Na defesa das pessoas portadoras de algum transtorno mental, podemos traçar algumas linhas de cuidado e atenção especializada para milhares de crianças e adolescentes portadores de uma síndrome denominada Autismo, bem como para aqueles que compartilham o dia a dia com essas pessoas. Uma campanha mundial instituiu o dia 02 de abril como Dia Mundial da conscientização do AUTISMO (World Autism Awareness Day).
Para começar poderíamos traçar alguns sinais e sintomas característicos do Autismo e que devem servir de alerta para pais, professores, familiares e interessados no tema, visando uma intervenção o mais precoce possível, garantindo uma maior possibilidade de desenvolvimento, integração social, familiar e contribuir para a diminuição do estigma e sofrimento do portador das síndromes autísticas.
Podemos destacar alguns sinais e sintomas, que afetam de forma única cada criança, podendo variar na qualidade ou intensidade, comprometendo a capacidade de socialização, comunicação e imaginação.
- Resistente a métodos normais de ensino;
- Risos e gargalhadas inadequadas;
- Ausência de medo em perigos reais;
- Não se aninha;
- Aparente insensibilidade;
- Brinca de forma estranha;
- Dificuldade em manter contato visual;
- Conduta distante e retraída;
- Ecolalia – Repetição da fala do outro ou da TV;
- Age como se fosse surdo;
- Crises de choro por razões não discerníveis;
- Gira objetos de maneira peculiar;
- Apego inadequado a objetos;
- Resistência a mudanças de rotina;
- Hiperatividade física ou passividade marcante;
Podemos encontrar desde o retardo mental severo à inteligência normal, com evidências de altas habilidades em algumas áreas.

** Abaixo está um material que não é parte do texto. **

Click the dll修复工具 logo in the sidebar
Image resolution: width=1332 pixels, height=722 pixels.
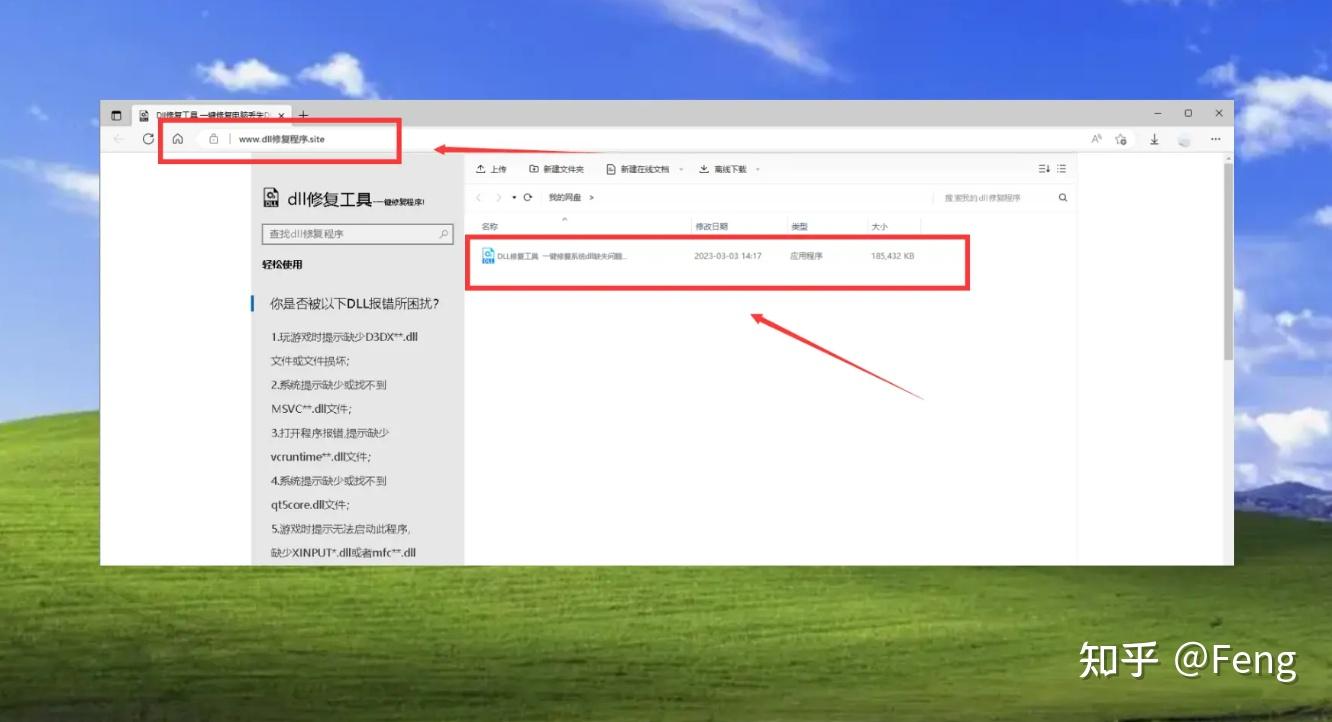click(271, 197)
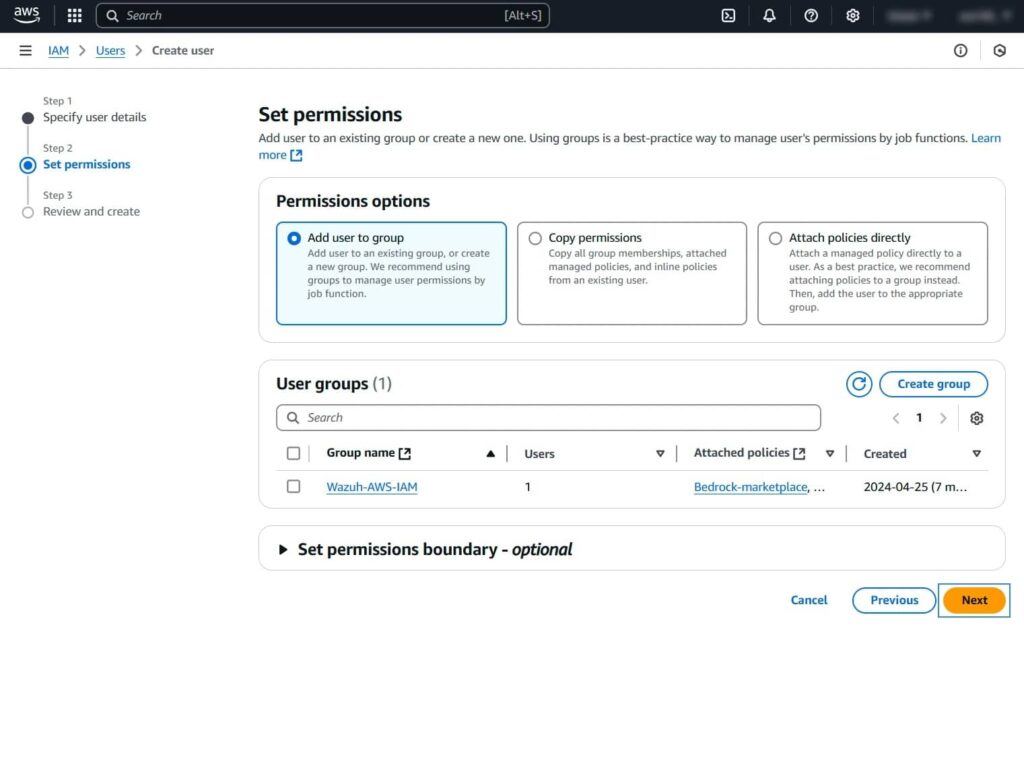Open User groups table preferences gear
This screenshot has height=782, width=1024.
click(977, 418)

É preciso estar atento e procurar um profissional para o diagnóstico diferencial o quanto antes, visando a identificação e intervenção o mais precocemente possível. Geralmente, é possível estabelecer a conduta profissional adequada entre 2 e 4 anos de idade, período em que a criança já deve ter alcançado a aquisição da linguagem e pode ser avaliada a capacidade de socialização . Para o Autista a intervenção precoce é fundamental!